Kini Sinuwun bisa menyaksikan efek semua kekerasan ini. Lima belas lebih mahasiswa ditahan. Beberapa luka karena dipukul, ditendang dan ditampar. Mereka datang ke Jogja untuk belajar bukan berkelahi. Mereka adalah anak-anak muda yang mau belajar sesungguhnya. Tak hanya dengan kuliah apalagi lomba tapi menemani petani yang berduka. Mereka bukan hanya ingin mempertahankan sawah tapi mengingatkan kita semua kalau pembangunan tak bisa dilakukan dengan cara memaksa. Bahwa pembangunan tak mungkin diputuskan dengan cara hukum semata. Juga pembangunan sebaiknya menghitung ongkos sosialnya. Semua itu butuh ketegasan Sinuwun. Karena semua orang memahami jika Sinuwun beri perintah maka aparat semua akan taat. Tolong perintahkan Sinuwun agar warga yang masih menolak itu tetap diajak rembug. Mereka itu kawula yang butuh dilindungi bukan diancam sana-sini. Jika mereka protes dan tak mau dapat ganti rugi tentu alasanya pokok dan prinsip. Mustinya Sinuwun bangga punya rakyat yang kehormatannya tak bisa dibeli dengan uang berapapun jumlahnya.
Saya ingin mengenang Sinuwun di masa Reformasi. Berdiri di alun alun dengan gagah. Tegas saat itu katakan kalau apa yang dilakukan mahasiswa itu benar. Mahasiswa yang menuntut Soeharto turun. Mahasiswa yang meminta agar demokrasi tegak di negeri ini. Sinuwun dulu berada di depan kami. Sinuwun pula berada di belakang kami. Hingga demo saat itu jadi kegiatan yang bahagia. Rakyat membawakan jajan di pinggir jalan. Rakyat gembira karena Sultan bersamanya. Hari itu waktu berjalan penuh haru: kami merasa memiliki Raja yang sesungguhnya. Kini Sinuwun masih Raja kami. Mahasiswa dulu dan kini tak ada yang beda. Kalau dulu kami lawan orba kini mereka bela petani. Sikap mereka tetap sama: melawan tiap bentuk penindasan dan menolak segala bentuk kekerasan. Hanya kini kami butuh Sinuwun seperti yang dulu. Memerintahkan agar mahasiswa dilindungi, mengajak tiap warga untuk berembug dan memerintahkan aparat untuk tak sewenang-wenang. Terhadap aparat yang terbukti menyeret, memukul dan melukai mahasiswa Sinuwun perlu tegakkan keadilan.

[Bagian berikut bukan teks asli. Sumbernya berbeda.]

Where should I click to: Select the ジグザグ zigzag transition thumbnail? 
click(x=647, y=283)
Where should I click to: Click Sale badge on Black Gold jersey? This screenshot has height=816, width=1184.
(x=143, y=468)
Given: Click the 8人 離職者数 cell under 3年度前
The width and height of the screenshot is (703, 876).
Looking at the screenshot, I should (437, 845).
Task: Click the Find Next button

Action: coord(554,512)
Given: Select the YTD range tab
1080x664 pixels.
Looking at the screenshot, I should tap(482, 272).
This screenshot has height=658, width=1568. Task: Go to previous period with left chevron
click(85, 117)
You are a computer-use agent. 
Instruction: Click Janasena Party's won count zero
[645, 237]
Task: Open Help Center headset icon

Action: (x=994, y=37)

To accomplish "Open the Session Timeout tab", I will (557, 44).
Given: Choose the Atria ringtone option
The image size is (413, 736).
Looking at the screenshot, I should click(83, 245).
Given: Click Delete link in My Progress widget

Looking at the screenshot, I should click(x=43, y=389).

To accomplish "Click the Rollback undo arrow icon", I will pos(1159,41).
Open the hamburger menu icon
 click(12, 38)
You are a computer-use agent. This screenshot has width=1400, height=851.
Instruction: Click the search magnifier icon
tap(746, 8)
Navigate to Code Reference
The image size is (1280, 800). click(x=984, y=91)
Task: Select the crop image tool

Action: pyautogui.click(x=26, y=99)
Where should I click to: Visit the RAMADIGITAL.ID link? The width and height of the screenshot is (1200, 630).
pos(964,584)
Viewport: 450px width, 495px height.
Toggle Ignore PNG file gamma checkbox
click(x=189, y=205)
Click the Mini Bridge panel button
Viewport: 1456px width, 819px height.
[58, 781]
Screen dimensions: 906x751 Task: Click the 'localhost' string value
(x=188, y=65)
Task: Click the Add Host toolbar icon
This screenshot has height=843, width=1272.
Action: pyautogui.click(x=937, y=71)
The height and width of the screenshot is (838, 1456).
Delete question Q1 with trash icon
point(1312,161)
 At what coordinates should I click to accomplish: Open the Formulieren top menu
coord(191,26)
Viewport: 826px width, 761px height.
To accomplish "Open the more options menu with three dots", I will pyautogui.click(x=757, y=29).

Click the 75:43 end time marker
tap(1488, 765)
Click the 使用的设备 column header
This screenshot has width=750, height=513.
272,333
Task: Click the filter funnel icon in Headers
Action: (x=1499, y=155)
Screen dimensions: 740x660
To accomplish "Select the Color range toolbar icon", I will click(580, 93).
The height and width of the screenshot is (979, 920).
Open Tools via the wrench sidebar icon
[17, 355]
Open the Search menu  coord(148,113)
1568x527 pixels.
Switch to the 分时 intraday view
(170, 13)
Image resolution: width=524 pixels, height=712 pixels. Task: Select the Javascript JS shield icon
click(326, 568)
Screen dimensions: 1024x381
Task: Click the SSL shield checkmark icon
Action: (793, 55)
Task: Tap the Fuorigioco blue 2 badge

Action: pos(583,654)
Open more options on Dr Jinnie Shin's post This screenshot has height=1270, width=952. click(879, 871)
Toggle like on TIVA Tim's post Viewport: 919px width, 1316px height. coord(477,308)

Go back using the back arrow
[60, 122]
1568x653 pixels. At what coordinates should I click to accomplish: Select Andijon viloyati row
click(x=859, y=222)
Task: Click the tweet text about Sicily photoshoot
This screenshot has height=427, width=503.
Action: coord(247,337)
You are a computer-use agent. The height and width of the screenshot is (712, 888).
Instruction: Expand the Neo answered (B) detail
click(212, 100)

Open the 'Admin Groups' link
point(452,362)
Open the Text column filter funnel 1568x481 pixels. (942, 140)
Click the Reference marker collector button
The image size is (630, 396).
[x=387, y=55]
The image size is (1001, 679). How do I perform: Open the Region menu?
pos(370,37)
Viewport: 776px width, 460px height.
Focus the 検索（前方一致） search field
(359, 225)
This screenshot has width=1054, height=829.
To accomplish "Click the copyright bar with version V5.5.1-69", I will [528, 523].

Tanah itu satu-satunya milik rakyat Sinuwun. Mereka bisa korbankan itu untuk kepentingan bersama jika Sinuwun mengatakanya. Mohon Sinuwun timbang ulang keputusan semua itu. Petani itu butuh diajak rembug untuk cari yang terbaik bagi hidup mereka. Sama halnya ketika Sinuwun ajak rembug mahasiswa. Hingga apa yang mereka katakan bisa jadi landasan keputusan Sinuwun. Membawa Jogja jadi kota budaya yang melindungi para petaninya atau tetap bersikukuh jadi kota yang berhamba pada modal dan laba. Kini keputusannya ada pada Sinuwun. Rakyat tetap akan membela dan mempertahankan haknya jika memang itu diyakini kebenarannya. Begitu pula mahasiswa akan tetap berjuang untuk membela dan melindungi rakyat. Tidak ada rasa takut mereka untuk ditangkap apalagi ditahan. Hanya sayang jika Jogja jadi perseteruan gila antara aparat dengan mahasiswa. Saatnya Sinuwun turun, bicara dan berkata: Jogja itu Istimewa karena punya petani yang memiliki keberanian luar biasa. Kalau Sinuwun berpihak pada petani yang lemah maka yang berubah tak hanya Jogja tapi juga arah pembangunan kita. Sinuwun belum terlambat untuk berpihak.